Peru Destroys Narco Airstrips in Indigenous Communities
By Julieta Pelcastre/Diálogo May 06, 2021
The increase in drug production in Peru, especially in the Ucayali region, is noticeable due to the increase in clandestine airstrips that narcotraffickers use.
To date, authorities have found 46 clandestine airstrips in forests; many of them are located on indigenous community lands, the Ucayali regional government’s Regional Forestry and Wildlife Management said on February 28, 2021.
“They exist not only in Ucayali, but also in the Puerto Inca area, Huánuco, Palcazú, the entire southeastern axis. In this area [in Ucayali], there are 13 active airstrips […],” Colonel Mario Villacorta, secretary of the Peruvian National Police’s Anti-drug Directorate (Dirandro, in Spanish) told Diálogo on April 13.
“We’ve started to work […] on destroying these airstrips […]. We have […] April and May to carry out these operations with the [Armed Forces] Joint Command,” Col. Villacorta said. “We are working on two axes: the technological one, using satellites to identify the airstrips […], and coca crops eradication,” he added.
Although Ucayali is not the largest coca-growing region in Peru, it has become a strategic point for exporting drugs by air and river to Bolivia and Brazil, said in April 2020 InSight Crime, a research and journalism organization specializing in organized crime in Latin America and the Caribbean. “There has been an increase in new airstrips compared to previous years,” Col. Villacorta added.
He also said that “the dynamics of narcotrafficking are making much use of […] river banks, which are ideal for light aircraft — they just use them very superficially; they land and leave.”
From 2015 to March 2021, authorities have reported the assassination of 10 indigenous leaders who were demanding the exit of coca growers who engage in the production of cocaine base paste and later export it via illegal airstrips, the Peruvian newspaper La República reported.
“I have received direct threats; they sent me images of [mutilated] people, saying that I’d be the next victim,” Miguel Guimaraes, head of Ucayali’s Federation of Native Communities, told Mongabay Latam. As a result, the Organization of American States’ Inter-American Commission on Human Rights provided protection to Guimaraes for being in a “serious and urgent” situation.

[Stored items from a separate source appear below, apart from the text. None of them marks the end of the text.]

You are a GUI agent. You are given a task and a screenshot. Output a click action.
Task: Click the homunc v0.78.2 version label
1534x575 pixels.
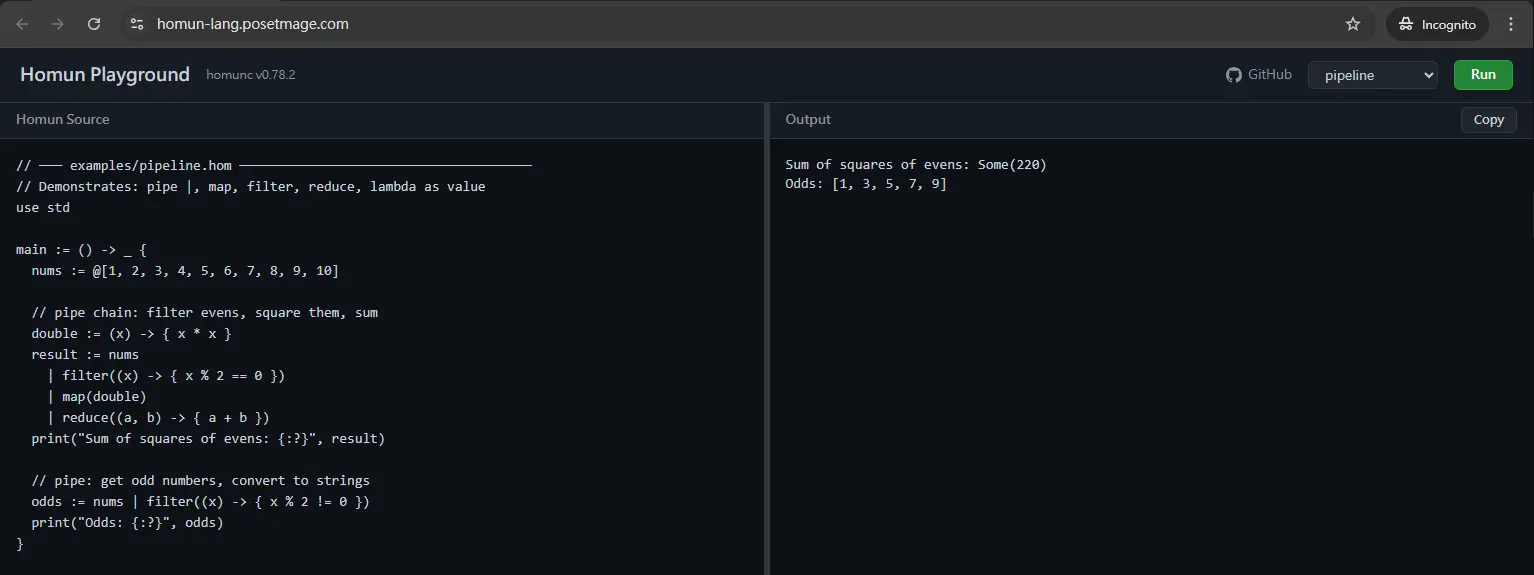[251, 76]
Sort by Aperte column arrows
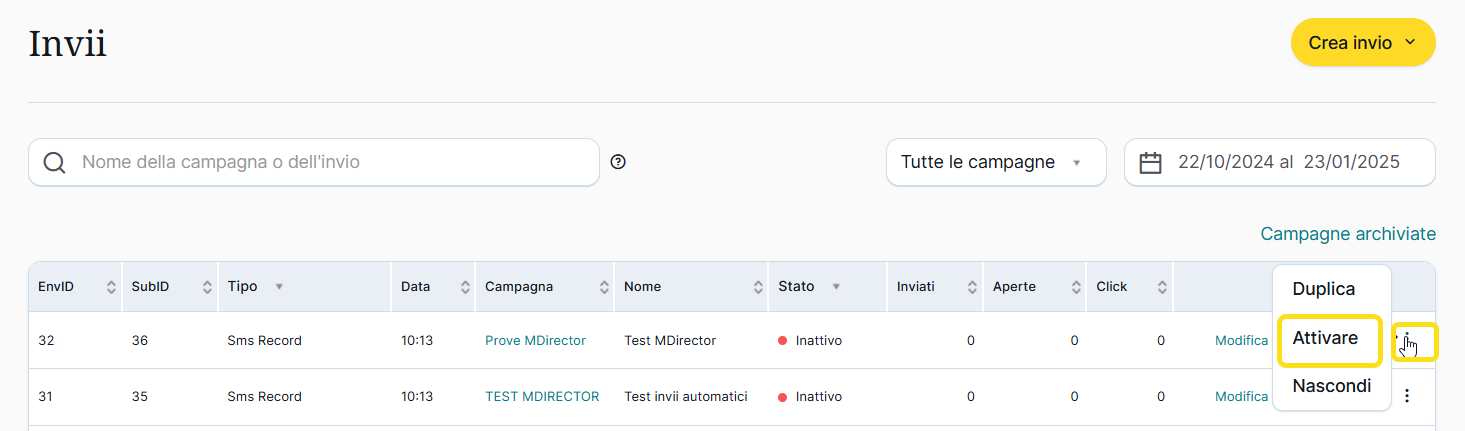The height and width of the screenshot is (431, 1465). [x=1075, y=287]
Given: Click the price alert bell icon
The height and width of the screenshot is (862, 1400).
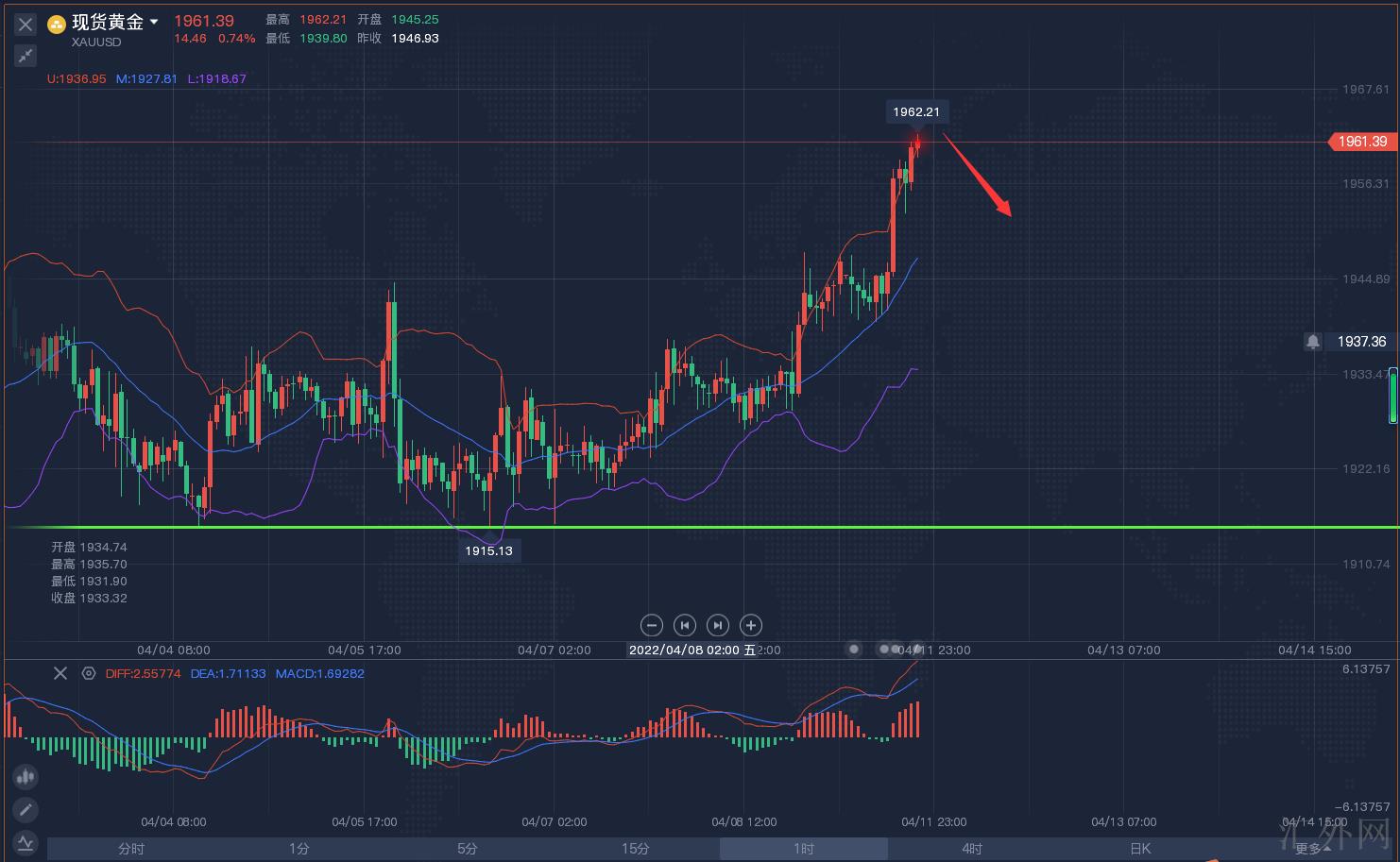Looking at the screenshot, I should pyautogui.click(x=1313, y=342).
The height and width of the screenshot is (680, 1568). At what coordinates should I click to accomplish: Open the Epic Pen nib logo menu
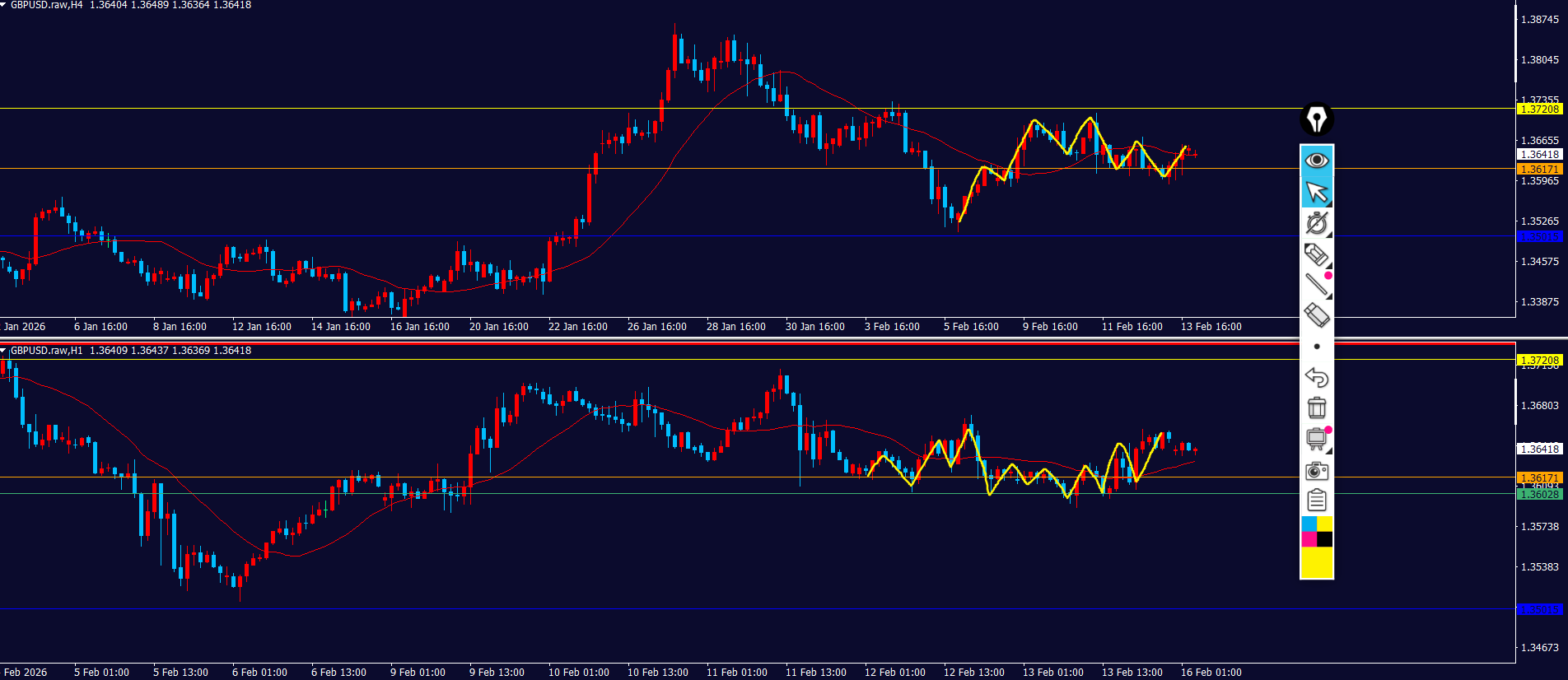(x=1316, y=120)
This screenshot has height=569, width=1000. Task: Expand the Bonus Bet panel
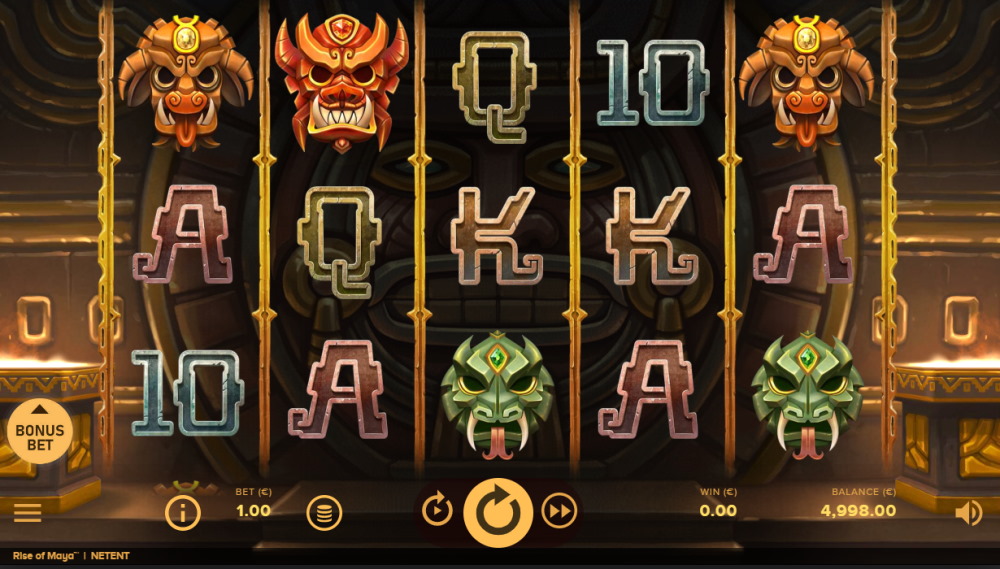40,431
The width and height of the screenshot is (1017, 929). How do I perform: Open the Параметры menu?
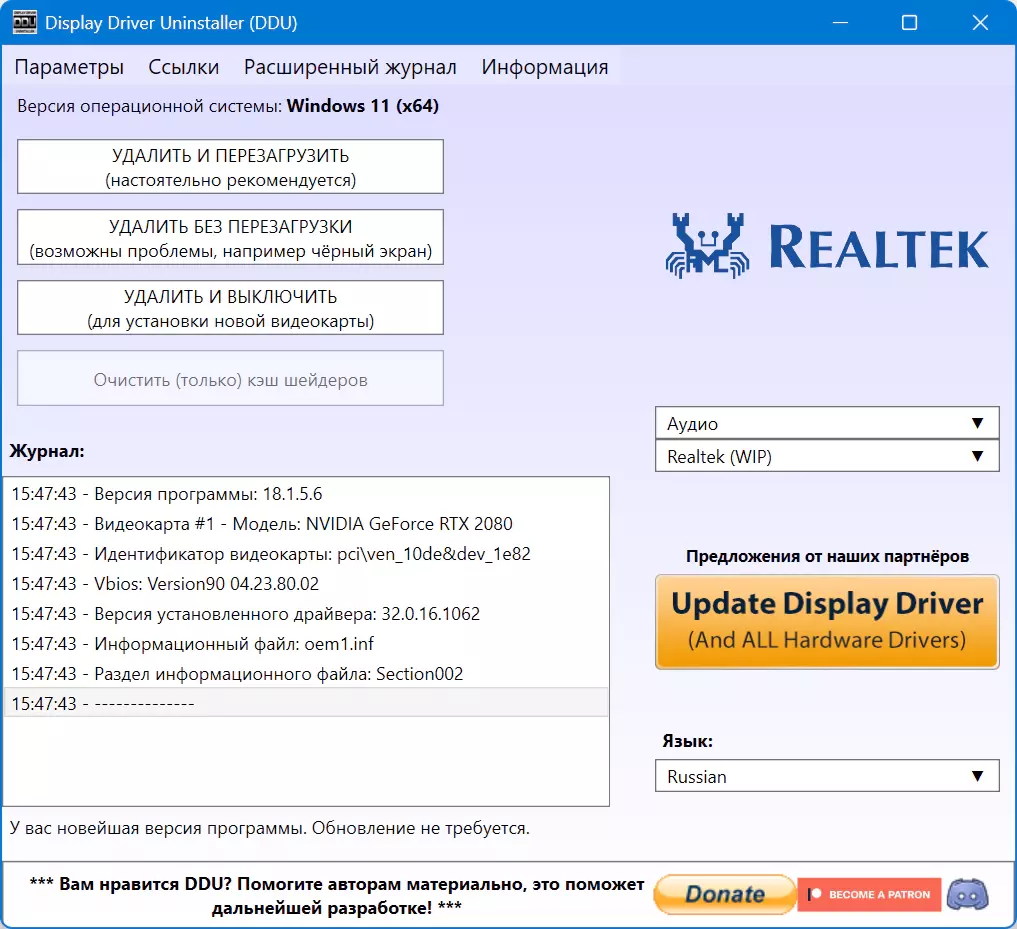click(69, 67)
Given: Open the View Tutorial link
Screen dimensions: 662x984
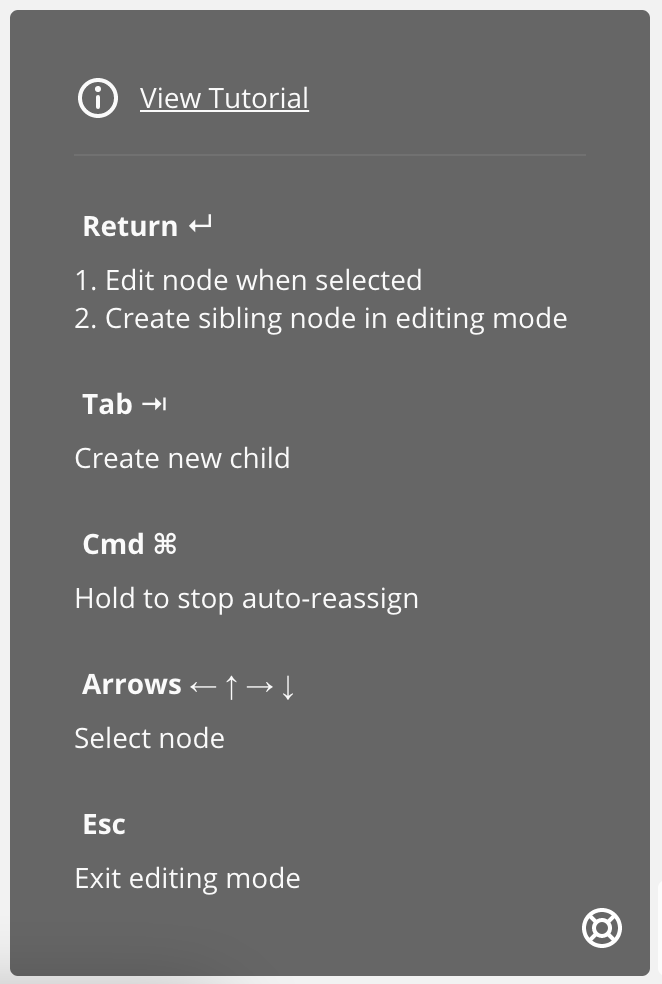Looking at the screenshot, I should click(x=224, y=98).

“We are like [we were] in the 1990s,” Herlin Odicio, head of the Native Federation of Cacataibo Communities, told the Spanish news agency EFE on March 9, referring to the persecution of Amazonian indigenous people by the Shining Path and the Túpac Amaru Revolutionary Movement criminal groups, which caused the forced displacement of millions of natives to avoid slavery or murder.
Narcotrafficking is “cutting down forests; it is displacing and threatening our natives. It is taking them out of their habitat and involving them in this illicit activity. We cannot ignore the fact that it is endangering the lives and integrity of these native brothers,” Col. Villacorta said. “This airstrip destruction task requires international support, so that the issue of fighting narcotrafficking is decisive in the Peruvian State.”
This airstrip destruction task requires international support, so that the issue of fighting narcotrafficking is decisive in the Peruvian State,” Colonel Mario Villacorta, secretary of the Peruvian National Police’s Anti-drug Directorate.
Col. Villacorta said that the Peruvian Police and Armed Forces destroyed 12 illegal airstrips during the first 100 days of 2021. He added that they also rely on Operation Troy (Operación Troya) to destroy the remaining airstrips.